A typical concert – the prime time variety – normally lasts about two-and-a-half to three hours. The centerpieces of the concert – there are normally two – consist of detailed rendering of the raga in the alapana by the vocalist, followed by the violinist; rendering of the lyrics - with one line picked out for detailed exposition in various phrases of the raga called the Neraval and a swarasanchara. If the vocalist chooses one piece to be a Ragam-Thanam-Pallavi (RTP, for the cognoscenti), the lyrics are replaced largely by the Thanam (Aa-nam-tha-tha-nam etc. Normally the usage is of Aa, Tha and
– the latter two being the reason why it is called the Thanam) with a mere 2-4
line pallavi sung as lyrics with the Neraval done of the same lines.

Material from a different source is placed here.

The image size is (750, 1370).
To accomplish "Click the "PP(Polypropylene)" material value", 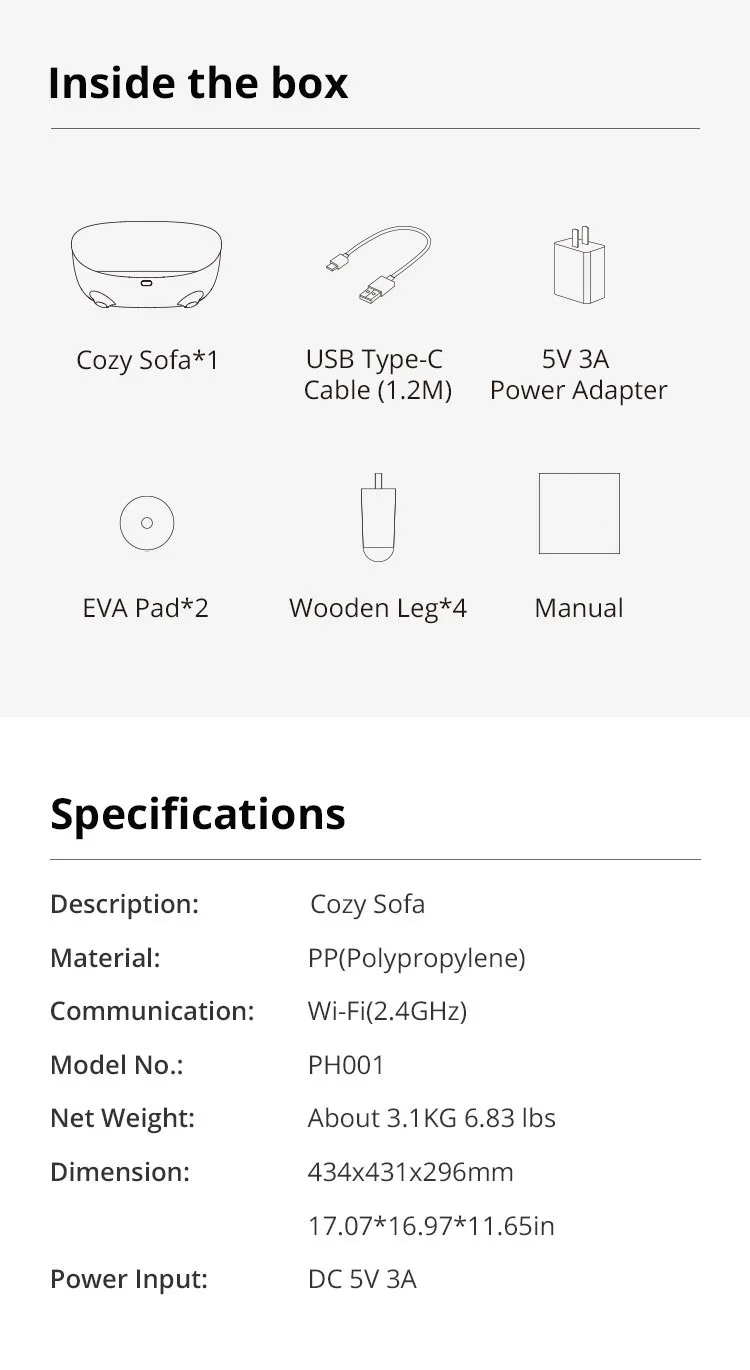I will pyautogui.click(x=416, y=958).
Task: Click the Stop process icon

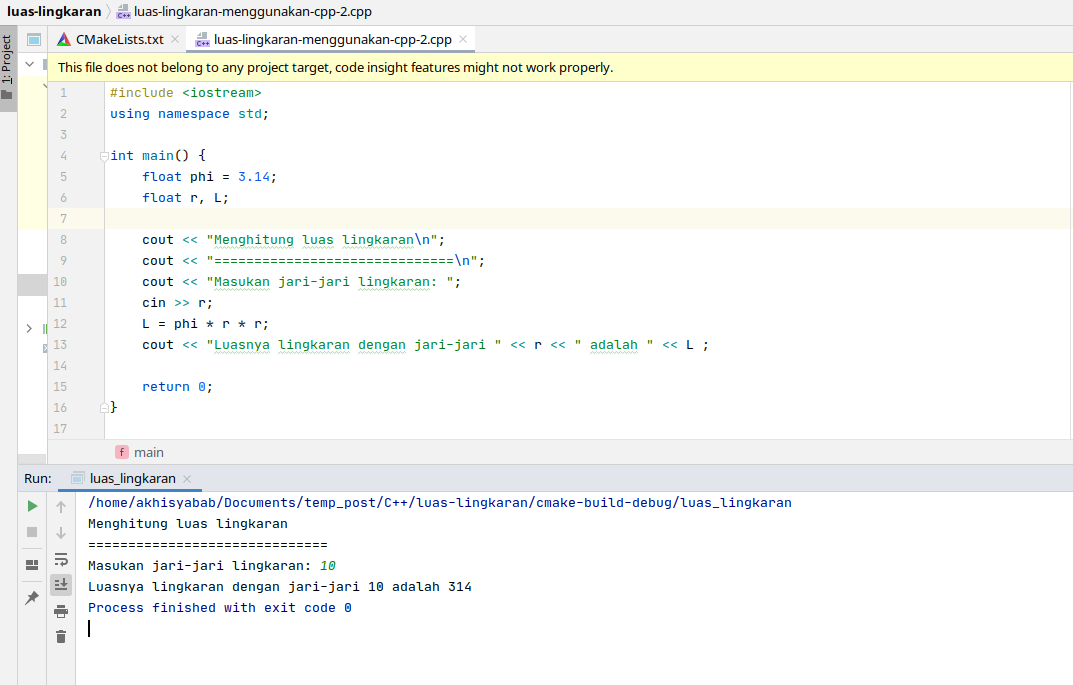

The RTP actually shows off the musician’s creativity. When the normal Kritis are sung, the composer has detailed the manner it which it is to be sung and, thus, the musician showcases his creativity only the alapana and the swarasanchara. In the RTP, the musician explores the raga through the entire piece. Sometimes the RTP is also done as a ragamalika – sung in multiple ragas – and the dexterity of the musician in shifting from one raga to the other seamlessly is on view. Almost invariably, the RTP is the piece in which the thani-avartanam (thani, for the cognoscenti) – the solo by the percussionists with the vocalist, violinist and the audience just keeping the beat – is played. Where no RTP is rendered, one of the two long pieces is chosen for the thani. After that the concert tails off in a series of smaller compositions – the thukkadas, thillanas, abhangs, bhajans – till the mangalam is sung signaling the end of the concert.
I have always wondered at the fortitude with which the musicians sit through the entire period without taking a break. The audience, however, walks in and out as it pleases. The thani, unfortunately, seems to be the signal for dinner/coffee and the percussionists give of their best to an audience that vanishes into the canteen for food. Given the structure of the concert – where there are no intermissions – it is inevitable that some part of the concert is likely to be selected by the audience for a break and the tradition appears to be the thani as evidenced by the fact that it is played in the first of the long pieces when the concert starts at around 6-6,30 PM and in the second if it starts at 4-4.30 PM thus ensuring that it happens around the normal dinner time for the audience.
A Carnatic concert is a blissful experience for me and I have not found my inability to make out the nuances any hindrance to my joy in listening. In addition, however, it is an impressive sight to see at least one part of Society where achievement in the chosen area of expertise takes on an importance well above the monetary benefits.
Indian music is deeply rooted in Classical music – Carnatic or Hindustani – and almost all the movie songs that have stood the test of time are based on ragas. A tradition the needs keeping alive and it is a heartening sight to see so many young musicians vying to make their place in the sun in this arena.